There was no time for rest, as the 10th Brigade’s guns supported the Canadian Corps’ September 2 attack on the Drocourt – Quèant Line, a section of the Hindenburg defensive system east of Arras. While personnel remained in the line throughout the next two and a half weeks, there was a lull in the fighting as Allied units prepared for an attack on their next strategic objective—Canal du Nord, located on the outskirts of Cambrai.

On September 20, the 10th Brigade’s personnel withdrew from forward positions for several days’ rest. Six days later, the soldiers returned to the front line and prepared for the Canadian Corps’ impending assault on the canal. At 5:20 a.m. September 27—“Zero Hour” for attacking infantry units—“batteries began moving into positions about the old front line at Inchy, and were all in action at 7:40 a.m.”

Three hours into the attack, the 10th Brigade’s guns “picked up” the barrage. At 4:00 p.m., all batteries “moved forward” and established new positions in support of the Canadian infantry’s successful canal crossing. Throughout the day, drivers were busy transporting the required ammunition to the 10th Brigade’s gun positions, amidst retaliatory German artillery fire. One battery was particularly hard-hit: “The 35th [Howitzer] Battery suffered heavily, three Officers and seven other ranks wounded and a number of horses killed.”

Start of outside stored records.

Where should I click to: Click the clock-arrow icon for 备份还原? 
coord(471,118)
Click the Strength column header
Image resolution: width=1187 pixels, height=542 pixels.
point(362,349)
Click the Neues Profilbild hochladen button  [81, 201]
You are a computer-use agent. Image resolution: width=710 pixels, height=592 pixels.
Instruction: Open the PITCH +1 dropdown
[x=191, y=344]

Fighting continued into the following day, as the 10th Brigade “fired a barrage in support of a further attack” and immediately afterward moved forward to positions “just east of Bourlon.” During the afternoon, its guns “dispersed various parties of enemy assembling for counter-attack.” Sometime during the two days of combat—quite possibly the September 27 shelling of the 35th Battery—Douglas was struck in the face and right hand by shrapnel fragments from a German artillery shell and evacuated to a nearby field ambulance for treatment.

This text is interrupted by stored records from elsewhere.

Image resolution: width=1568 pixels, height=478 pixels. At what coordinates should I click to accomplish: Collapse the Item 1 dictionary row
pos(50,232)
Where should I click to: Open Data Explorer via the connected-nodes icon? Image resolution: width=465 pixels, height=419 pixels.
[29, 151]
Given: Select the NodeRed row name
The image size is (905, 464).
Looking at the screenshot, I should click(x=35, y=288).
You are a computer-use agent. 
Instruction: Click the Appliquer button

On September 29, Douglas was transported by ambulance train from an unspecified casualty clearing station to No. 2 Australian General Hospital, Wimereux. He had suffered “penetrating” wounds to “both orbits [facial bones surrounding the eyes] and right hand” and was “dangerously ill.” Driver Homer Douglas Stewart lingered for several days before succumbing to his wounds on October 3, 1918. He was laid to rest in Terlincthun Cemetery, Wimille, France.

By tragic coincidence, on the same day that Douglas was evacuated to hospital, his older brother, Elmore, was wounded in action near Cambrai while serving with the RCR. Once again struck by artillery shrapnel, he suffered penetrating wounds to the left scapula area of his back and a fractured left arm. Invalided to England on November 9, Elmore spent the winter of 1918-19 recovering from his injuries before returning to Canada in June 1919.

Following several months of medical treatment at Halifax, Elmore was released from military service on August 8, 1919. His discharge documents describe a “bluish, depressed scar below [the] angle of [his] left scapula 5 inches x 2 inches. Result of shell wound.” Elmore’s injuries prevented him from working and significantly affected his health for the rest of his days. He remained single, spending his final years as a patient at St. Martha’s Hospital, where he passed away on January 20, 1946. Private Elmore Harold Stewart was laid to rest in Saint James United Church Cemetery, Cloverville Road, Antigonish.